Task item
Search the records for the line with "836x484 pixels. At". Output that line and each line after it, exactly, and stop at the end; omit pictures.
:: Dataset records ::
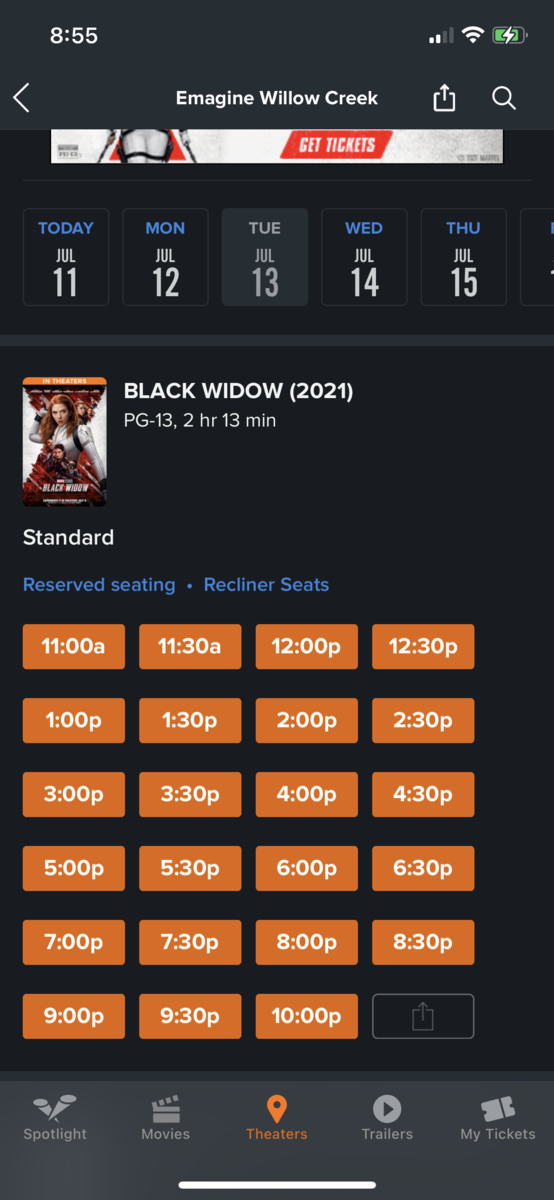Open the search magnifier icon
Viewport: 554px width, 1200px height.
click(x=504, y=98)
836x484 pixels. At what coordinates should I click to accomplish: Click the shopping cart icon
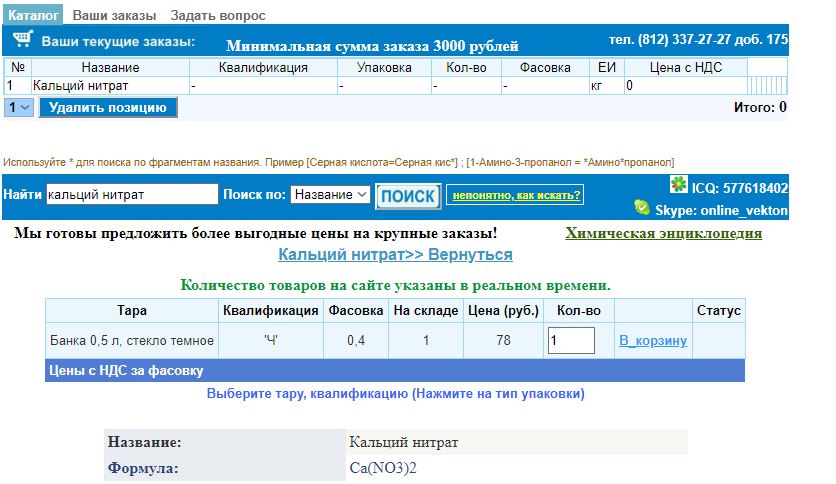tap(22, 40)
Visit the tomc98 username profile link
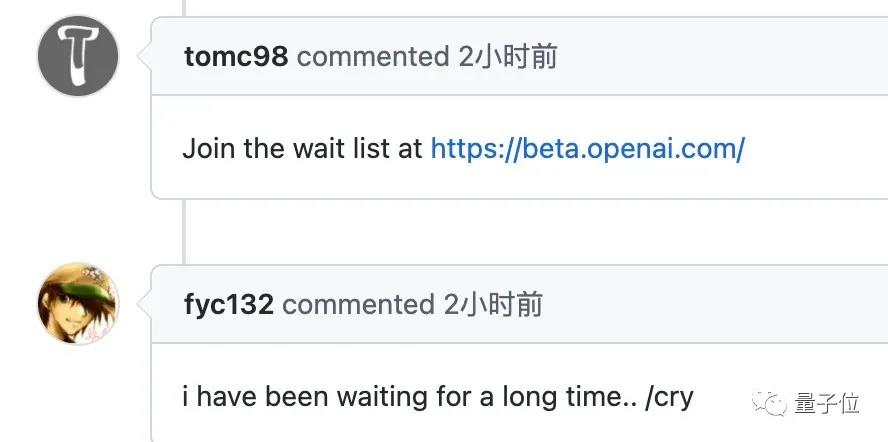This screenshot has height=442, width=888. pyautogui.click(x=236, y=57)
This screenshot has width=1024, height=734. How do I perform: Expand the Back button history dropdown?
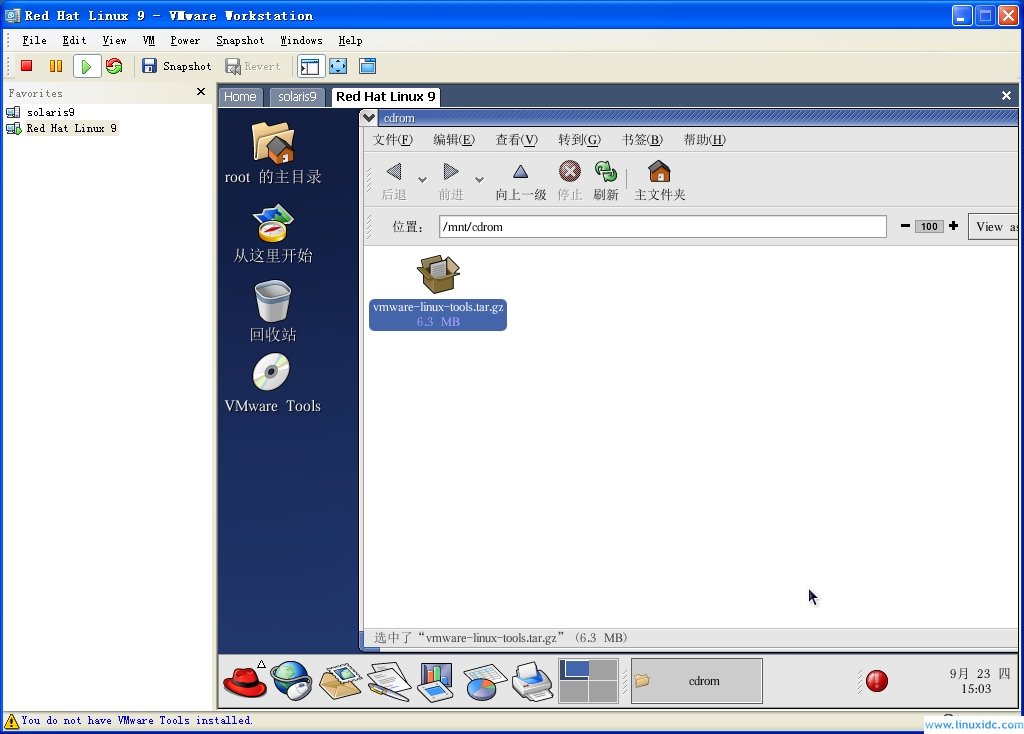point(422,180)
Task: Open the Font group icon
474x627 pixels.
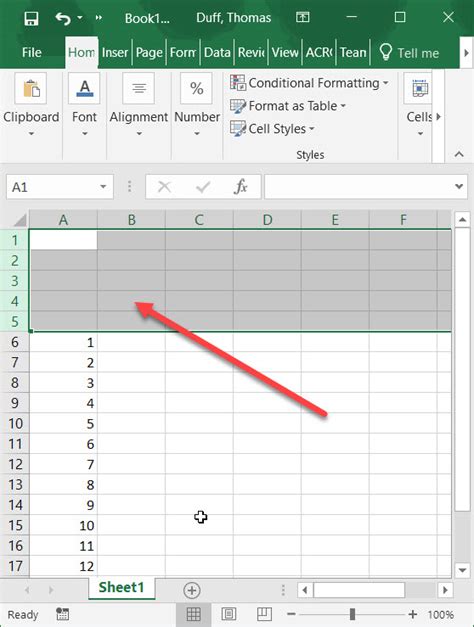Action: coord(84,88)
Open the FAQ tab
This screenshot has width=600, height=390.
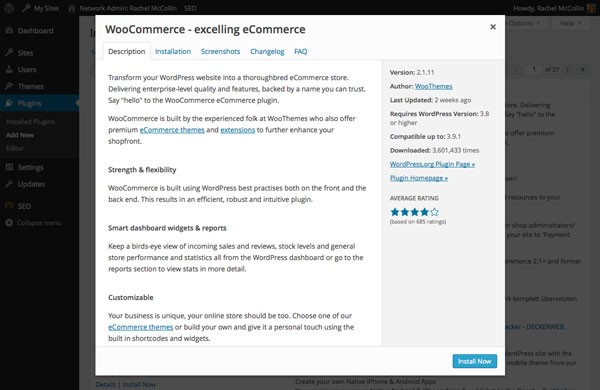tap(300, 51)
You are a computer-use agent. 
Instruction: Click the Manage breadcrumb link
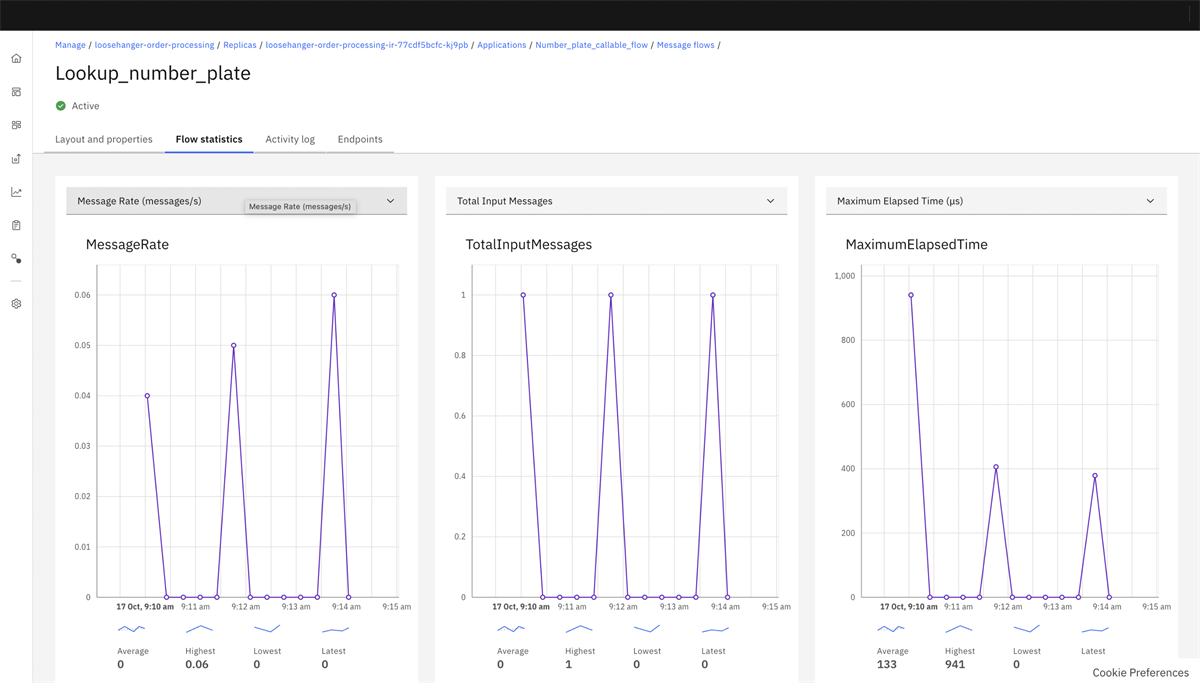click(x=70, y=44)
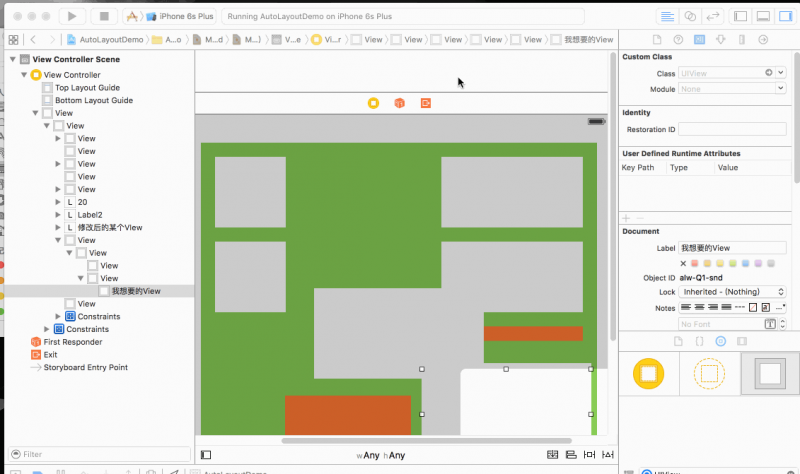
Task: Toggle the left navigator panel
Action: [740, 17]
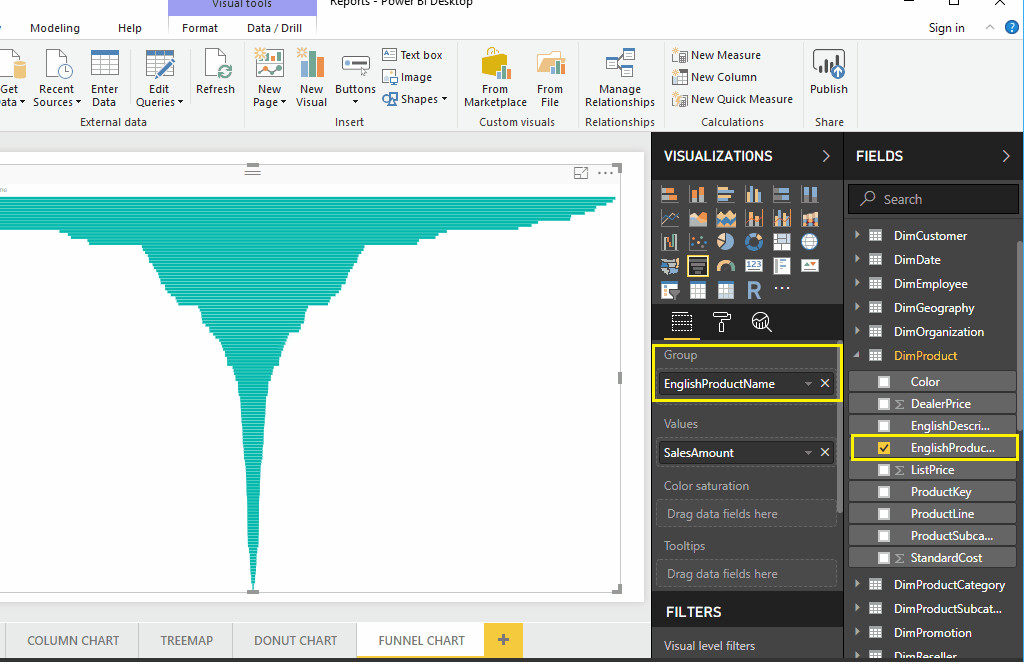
:::
Solution to this problem
836x484 pixels. At what coordinates should I click to accomplish: Click the shopping cart icon
tap(22, 40)
Visit the tomc98 username profile link
This screenshot has height=442, width=888. pyautogui.click(x=236, y=57)
This screenshot has width=1024, height=734. How do I perform: Expand the Back button history dropdown?
point(422,180)
Task: Open the Font group icon
474x627 pixels.
Action: coord(84,88)
Open the FAQ tab
This screenshot has width=600, height=390.
tap(300, 51)
You are a computer-use agent. 
Instruction: Click the Manage breadcrumb link
click(x=70, y=44)
Task: Toggle the left navigator panel
Action: [740, 17]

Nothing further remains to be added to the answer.